Ketika dengan rasa bangga Presiden Susilo Bambang Yudhoyono memamerkan
kemajuan ekonomi Indonesia di pertemuan Negara G-20 di Meksiko, tiba-tiba
muncul publikasi tentang Indonesia yang tidak mengenakkan. Publikasi yang
dirilis oleh lembaga riset nirlaba The Fund for Peace (FFP) dan majalah Foreign
Policy itu menyatakan bahwa Indonesia menuju negara gagal.
Dalam publikasi yang diberi nama Indeks Negara Gagal (Failed
State Index –FSI) 2012 tersebut Indonesia berada di peringkat ke-63 dari 178
negara. Dalam posisi tersebut, Indonesia masuk dalam kategori negara yang dalam
bahaya (in danger) menuju negara gagal. Tahun sebelumnya, Indonesia berada
diperingkat 64 dari 177 negera, itu berarti kondisi di Indonesia memburuk dibanding
sebelumnya.
Dari 12 indikator yang digunakan sebagai parameter,
setidaknya pada tiga indikator dimana Indonesia mengalami pelemahan, yakni
demografis, protes kelompok minoritas, dan hak asasi manusia. Menurut kajian
FFP, dalam lima tahun terakhir ketiga indikator tersebut terus melemah.
Dalam sebuah tatanan kenegaraan fungsi utama dari kehadiran negara
adalah melindungi nyawa dan harta benda seluruh warganya. Dalam
perkembangannya, fungsi utama itu kemudian ditambah lagi yakni mensejahterakan
warganya. Jika Negara tidak mampu memberikan perlindungan dan rasa aman buat
warga dan tidak mensejahterakan masyarakat, berarti negara itu bisa dibilang
gagal.
Lepas dari indikator yang disajikan oleh FFP, jika kita
melihat perkembangan pranata sosial, ekonomi, dan keamanan Indonesia tampaknya
memang tidak menunjukkan perbaikan. Kenyataan banyak menunjukkan bahwa keamanan
di berbagai sudut wilayah sangat rawan, kondisi sosial masyarakat yang
mengenaskan, dan ekonomi yang hanya dinikmati segelintir orang.
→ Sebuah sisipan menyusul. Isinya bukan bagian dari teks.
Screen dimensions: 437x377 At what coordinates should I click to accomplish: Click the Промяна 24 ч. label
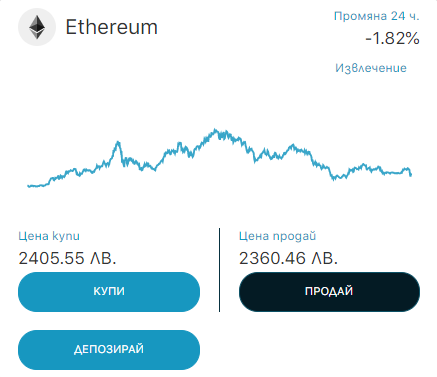pos(376,16)
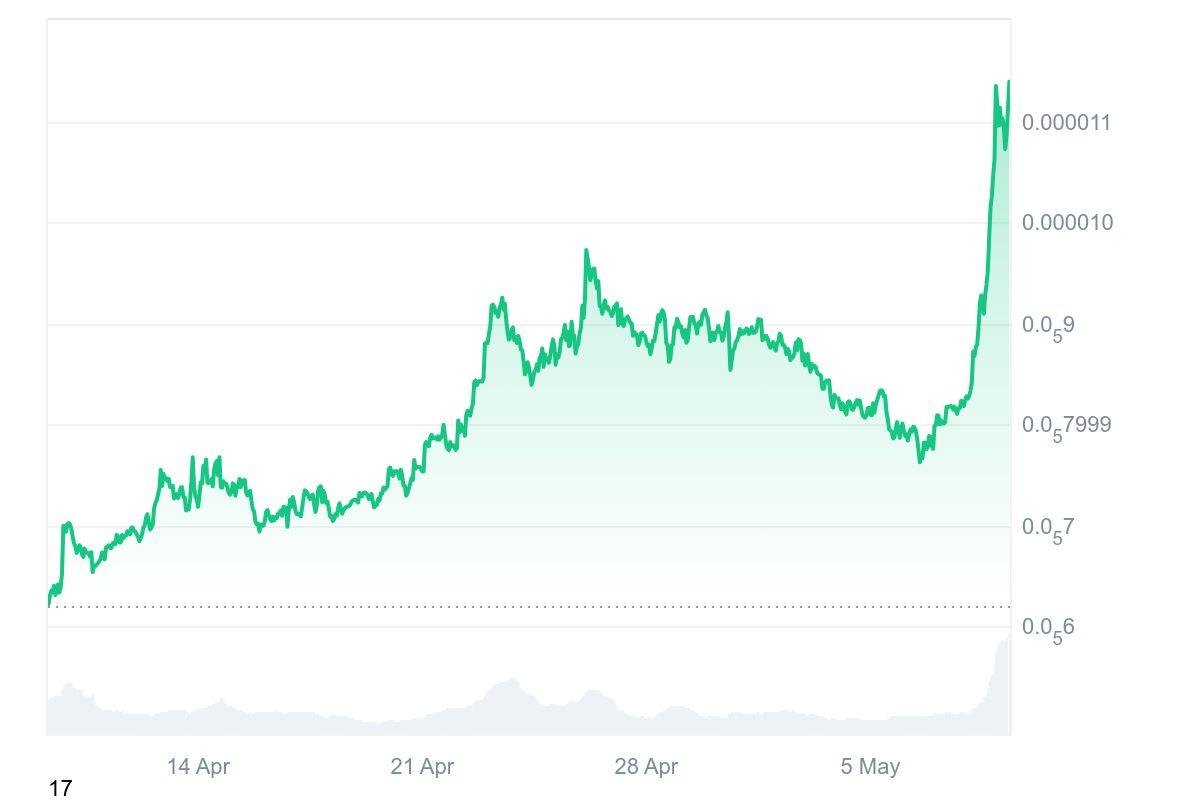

Papua misalnya. Konflik yang terjadi di wilayah itu tidak
kunjung usai, bahkan eskalasinya cenderung meningkat. Dalam dua tahun terakhir
tercatat 51 penembakan, tetapi tak satu pun yang terungkap secara jelas siapa
yang melakukan penembakan, dan siapa dalangnya.
Konflik yang banyak terjadi di berbagai wilayah bukan hanya
konflik vertikal antara rakyat dengan pemerintah, tetapi juga horizontal, sesama
rakyat sendiri yang saling bertarung. Kekerasan vertikal belakangan mulai banyak
muncul di daerah pertambangan dan perkebunan dengan latar belakangan
kecemburuan sosial.
Belum lagi masalah penegakan hukum yang buruk. Seorang
koruptor yang memakan uang negara miliaran rupiah hanya dihukum ringan, bahkan
bebas. Sementara tukang ojek yang dituduh mencuri, tapi tidak terbukti sudah harus
merasakan penjara hampir satu tahun. Ketidakadilan hukum ini membuat masyarakat
kian frustasi dan apatis terhadap negara.
Penilaian internasional bahwa Indonesia sedang menuju
sebagai negara gagal semestinya menjadi cermin bagi pemerintah. Tidak saatnya
lagi pemerintah mencari-cari alasan untuk membantah penilaian tersebut.
Kenyataannya kekerasan kian meningkat, keamanan makin tak terjamin, kesenjangan
eknomi semakin melebar, kemiskinan tak juga berkurang.
Indonesia punya prasyarat untuk menjadi negara besar. Tapi
jika indikator sebagai negara gagal tidak diperbaiki, negara besar itu hanya
menjadi mimpi. Pemerintah harus bekerja bersungguh-sungguh dan serius untuk
menunjukkan bahwa Indonesia tidak sedang menuju sebagai negara gagal.